▶ Source extract
DanEC 08-12-2013 04:47 PM

Quote:

Originally Posted by joyridin' (Post 1257091)
That was before I bought the Speed Bleeders...but it still didn't take me 5 hours.

Hell, I've been building this thing for 3-1/2 years. What would make you think it would take me any less time?%/

patrickt 08-12-2013 05:27 PM

Man, I'm going to be really surprised if it's sucking that much air past the threads on the bleeder screw on a freshly rebuilt caliper, but what-the-hay.... If Teflon tape doesn't fix it, then I say the caliper had a POS-rebuild job done on it, or maybe you're pulling air in the master cylinder because you're pumping too hard, with too long a stroke, and pumping too quickly.

kevins2 08-12-2013 05:34 PM

Quote:

Originally Posted by DanEC (Post 1257130)
Kevin - any idea as too how high? I had the nose elevated probably about 7 to 8 inches in order to pull the front tires. No need to remove the rear due to the inboard calipers.

Hi Dan,

I did the same thing in my first attempt but subsequently spoke with Doug. He indicated you need to raise it as high as possible and, as I said in a previous post, he actually uses a section of 4x4 on his jack to raise it higher than the jack would alone. His point is that air can remain trapped in the master cylinders if you're gravity bleeding or even using the pedal pump method. This is my first time through this so I'm just passing along the information I received (and obviously has worked for Doug many, many times). There're a lot of good suggestions in this thread and, since I'm not happy with my pedal pressure, I'll be addressing this again myself.

Regards,

Kevin

joyridin' 08-12-2013 05:45 PM

Quote:

Originally Posted by DanEC (Post 1257131)
Hell, I've been building this thing for 3-1/2 years. What would make you think it would take me any less time?%/

That is pretty good. My car has been on jack stands for over 3 years just to rebuild the Jag rear and upgrade the brake system.

Took me about an hour to bleed the system by myself.

patrickt 08-12-2013 05:56 PM

Quote:

Originally Posted by joyridin' (Post 1257138)
That is pretty good. My car has been on jack stands for over 3 years just to rebuild the Jag rear...

Uhhh, you know you could just ship that bad boy off to Michigan Driveline and have it back in about a week, good as new....%/

joyridin' 08-13-2013 05:00 AM

Quote:

Originally Posted by patrickt (Post 1257140)
Uhhh, you know you could just ship that bad boy off to Michigan Driveline and have it back in about a week, good as new....%/

I had the rear rebuilt last year. That wasn't too bad. It was upgrading the brakes that took so long. Seems like every little thing that would take 2 hours took 2 months. Still waiting on the caliper mounting brackets to be welded and drilled. They were supposed to be done a month ago. Everything else is finally ready to go.

Oh well...at least it will all be right.

DanEC 08-17-2013 05:44 PM

Well, I found speed bleeders at the local PepBoys so I picked some up and installed them today. Of course that didn't go uneventfuly as I had 3 calipers with 3/8 in bleeders and 1 - 5/16 bleeder requiring that I by 3 packs of 2 each. I didn't loose much fluid switching out the front ones but on the rear Girlings it made a pretty good mess. I also jacked the front of the car up pretty high and tapped on the master cylinders with a wooden handle to move any air out of them. I have a pedal now, although as Kevin2 experienced, it seems a little soft still. It may just take some time to get used to it.

▶ Given data
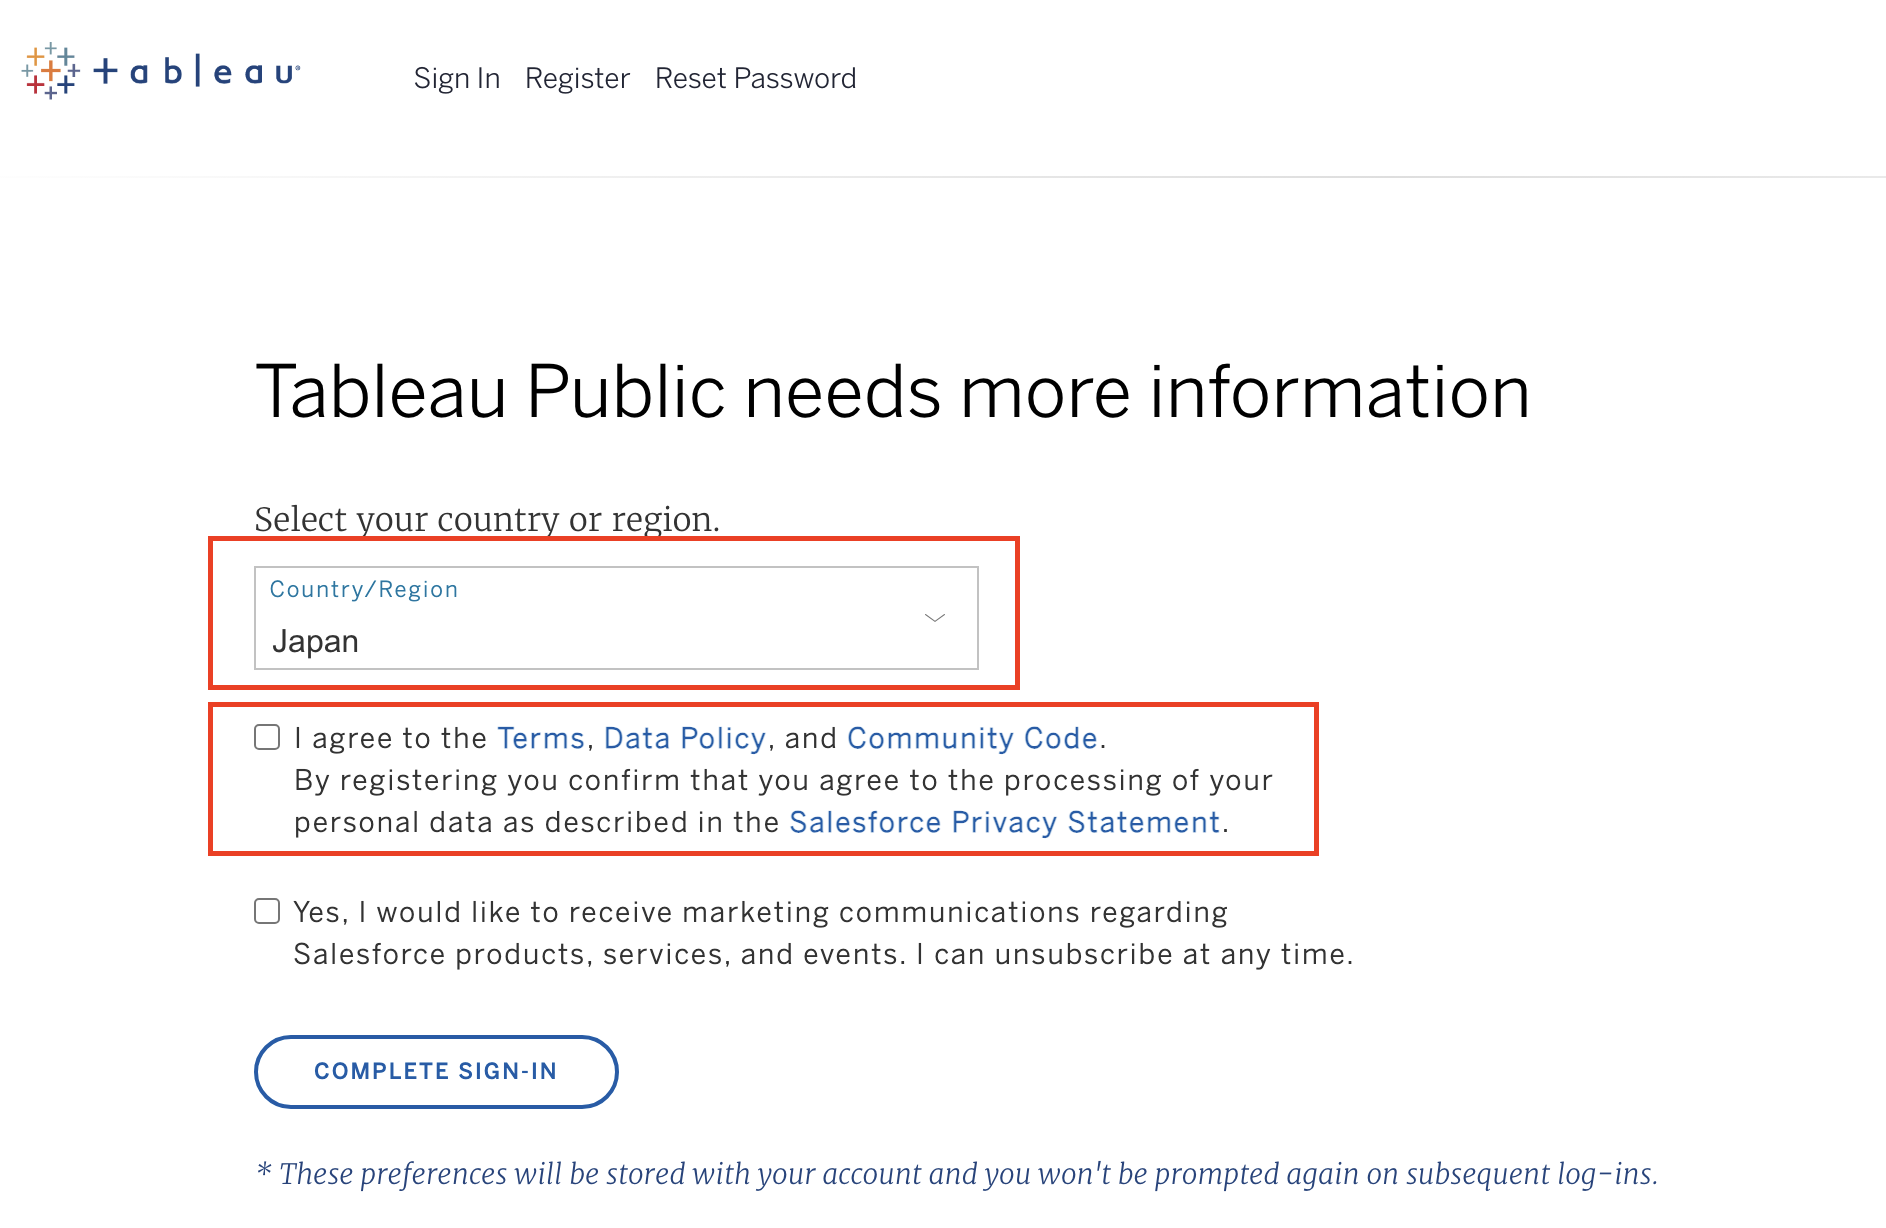
Task: Click the preferences footnote text
Action: coord(958,1173)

▶ What you will do
a - In the brake-bleeding forum thread, where did DanEC find speed bleeders?
b - Please say whether each statement agrees with the brake-bleeding forum thread, and give yes or no with the deciding words quoted from it.
(i) joyridin' bled the system alone in about an hour.
(ii) All four of DanEC's calipers had 3/8 in bleeders.
(iii) Doug uses a section of 4x4 on his jack to lift the car higher.
c - Output everything in the brake-bleeding forum thread from "I did the same" down to "DanEC (Post 1257131)".

▶ The replies
a - At the local PepBoys.

b -
(i) Yes: "Took me about an hour to bleed the system by myself."
(ii) No: "I had 3 calipers with 3/8 in bleeders and 1 - 5/16 bleeder"
(iii) Yes: "he actually uses a section of 4x4 on his jack to raise it higher than the jack would alone"

c -
I did the same thing in my first attempt but subsequently spoke with Doug. He indicated you need to raise it as high as possible and, as I said in a previous post, he actually uses a section of 4x4 on his jack to raise it higher than the jack would alone. His point is that air can remain trapped in the master cylinders if you're gravity bleeding or even using the pedal pump method. This is my first time through this so I'm just passing along the information I received (and obviously has worked for Doug many, many times). There're a lot of good suggestions in this thread and, since I'm not happy with my pedal pressure, I'll be addressing this again myself.

Regards,

Kevin

joyridin' 08-12-2013 05:45 PM

Quote:

Originally Posted by DanEC (Post 1257131)